SINGAPORE – Amid concerns about sagging growth in both advanced and developing economies, Japan — which is heavily dependent on Asian demand — may take heart from the region’s potential to drive a global revival.
For centuries, less than 1 percent of the world’s population had sufficient income to spend on anything more than basic daily needs. But McKinsey consultants say a series of trends over the past two decades have powered growth in emerging economies, led by Asia, and more than doubled the ranks of the consuming class, to 2.4 billion people.
The trends include rapid urbanization, removal of trade barriers, integration of peripheral nations into the global economy, and the spread of market-oriented policies.
In 1990, the number of people earning more than $10 per day on purchasing power parity (PPP) basis was around 1 billion, or one-fifth of the world’s population. PPP reflects how much people living in a particular country can actually buy with their local currency. If they earn the equivalent of more than $10 per day, they move beyond food supply, shelter and other basic subsistence to make discretionary purchases of an increasing array of more expensive products, starting with items such as refrigerators, televisions and air conditioners.

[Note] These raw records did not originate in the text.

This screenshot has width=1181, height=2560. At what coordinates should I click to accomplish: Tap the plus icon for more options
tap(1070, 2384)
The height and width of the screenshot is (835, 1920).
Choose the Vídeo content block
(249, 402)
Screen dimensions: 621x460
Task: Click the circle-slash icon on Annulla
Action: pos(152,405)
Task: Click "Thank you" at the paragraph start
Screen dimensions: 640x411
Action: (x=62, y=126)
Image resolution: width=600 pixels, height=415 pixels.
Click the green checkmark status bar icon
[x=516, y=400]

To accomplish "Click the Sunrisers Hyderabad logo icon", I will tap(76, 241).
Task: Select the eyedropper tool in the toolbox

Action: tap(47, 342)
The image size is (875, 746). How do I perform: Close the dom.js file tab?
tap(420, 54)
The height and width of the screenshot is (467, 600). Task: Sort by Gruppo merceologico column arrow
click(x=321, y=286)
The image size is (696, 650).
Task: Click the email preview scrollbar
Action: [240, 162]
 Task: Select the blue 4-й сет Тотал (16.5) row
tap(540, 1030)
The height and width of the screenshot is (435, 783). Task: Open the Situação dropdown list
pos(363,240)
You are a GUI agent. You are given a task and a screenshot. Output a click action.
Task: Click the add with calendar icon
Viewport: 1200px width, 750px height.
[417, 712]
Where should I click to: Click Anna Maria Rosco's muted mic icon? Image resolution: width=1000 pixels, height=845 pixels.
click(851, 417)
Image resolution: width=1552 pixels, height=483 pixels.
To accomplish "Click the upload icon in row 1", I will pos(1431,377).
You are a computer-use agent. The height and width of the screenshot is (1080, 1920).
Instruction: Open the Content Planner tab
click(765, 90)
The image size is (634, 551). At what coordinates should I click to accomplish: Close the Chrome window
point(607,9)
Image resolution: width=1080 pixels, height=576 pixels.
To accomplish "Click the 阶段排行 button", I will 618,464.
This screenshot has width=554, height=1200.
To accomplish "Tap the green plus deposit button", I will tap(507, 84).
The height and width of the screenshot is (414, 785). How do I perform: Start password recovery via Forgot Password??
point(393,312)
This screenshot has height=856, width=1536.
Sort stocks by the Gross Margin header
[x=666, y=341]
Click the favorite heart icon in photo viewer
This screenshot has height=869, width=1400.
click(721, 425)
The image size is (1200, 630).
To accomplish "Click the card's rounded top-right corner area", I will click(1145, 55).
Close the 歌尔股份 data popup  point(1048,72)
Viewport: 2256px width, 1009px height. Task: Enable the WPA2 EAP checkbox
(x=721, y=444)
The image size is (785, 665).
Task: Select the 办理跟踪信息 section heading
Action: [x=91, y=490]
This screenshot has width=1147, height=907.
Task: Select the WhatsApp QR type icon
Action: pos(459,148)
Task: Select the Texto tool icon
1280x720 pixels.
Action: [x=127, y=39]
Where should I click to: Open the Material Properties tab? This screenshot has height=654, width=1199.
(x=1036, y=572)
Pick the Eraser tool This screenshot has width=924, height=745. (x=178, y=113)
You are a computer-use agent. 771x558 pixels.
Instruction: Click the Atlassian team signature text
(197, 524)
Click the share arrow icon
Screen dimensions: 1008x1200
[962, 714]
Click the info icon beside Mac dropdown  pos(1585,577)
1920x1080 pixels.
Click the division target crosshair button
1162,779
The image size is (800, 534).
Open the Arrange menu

Writing in the latest issue of McKinsey’s online quarterly magazine, the consultants predict that by 2025 the burgeoning number of consumers, in effect a worldwide middle class, will nearly double from the 1990 level, to 4.2 billion or more than half the global population of 7.9 billion.
“For the first time in world history,” they write, “the number of people in the consuming class will exceed the number still struggling to meet their most basic needs.”
By 2025, annual consumption in China, India, Indonesia and other emerging markets will rise to at least $30 trillion, up from $12 trillion in 2010. The McKinsey consultants calculate that by 2025 roughly 1 billion households in the developing world will be earning more than $20,000 per year on a PPP basis. Thirty trillion U.S. dollars is about double the size of the present annual value of goods and services produced by the U.S. economy, the world’s largest. It would make emerging market consumers the dominant force in the global economy.
A separate report by IHS Global Insights published earlier this month says that Southeast Asia is on its way to becoming the next big growth engine in Asia, after China and India. The 10 member-states of ASEAN (Association of South East Asian Nations) already have a combined GDP that exceeds India’s and could be bigger than Japan’s in 16 years, the report says.
It adds that ASEAN, with a combined GDP of $2.3 trillion in 2012, is set to reach nearly $10 trillion by 2030. Indonesia alone would account for $4 trillion of this total, surpassing both Australia and South Korea in GDP.
Of course, these projections may be upset. Protectionism, brought on by the current slowdown, might impede international trade and investment. Growing inequality in major emerging markets might result in social protests that become so serious they prompt governments to take actions to alleviate still substantial poverty at the expense of the middle-class as well as the rich.
China, the world’s most populous nation and now its second biggest economy, has gone from being one of the most equal countries in the 1970s to one with an even larger gap between rich and poor than the United States. India and Indonesia are experiencing similar inequality.
Exploding consumer demand in emerging economies may also grossly over-stretch available natural resources, creating unbearable air pollution, public health hazards, water shortages, and global warming emissions.
Still, McKinsey is confident that its forecasts will be borne out and may even be conservative, arguing that even under the most pessimistic scenarios for global growth, emerging markets are likely to outperform developed economies for decades.
The consultants say that a technological revolution with the spread of mobile phones and Internet access is helping to drive consumer demand. As electronic commerce and mobile-payment systems spread to even the most remote rural villages, “emerging consumers are shaping, not just participating in, the digital revolution,” they write.
Underpinning their forecasts is the sheer scale of the new consuming class in developing states long relegated to the periphery of the global economy.
The original Industrial Revolution, beginning around 1750, took two centuries to gain full force. Britain, where industrialization started, needed 150 years to double its economic output per person. In the second stage, the U.S. took more than 50 years to double per capita GDP.
A century later, when China and India industrialized, they doubled their GDP per capita in 12 and 16 years respectively. Moreover, Britain and the U.S. began industrialization with populations of about 10 million, whereas China and India started their economic ascent with populations of approximately one billion each.
“Thus the two leading emerging economies are experiencing roughly ten times the economic acceleration of the Industrial Revolution, on 100 times the scale — resulting in an economic force that is over 1,000 times as big,” the McKinsey consultants argue.
If they are right, the world can look forward to a long cycle of improvement in material living standards. What this may do to the global quality of life is another question altogether.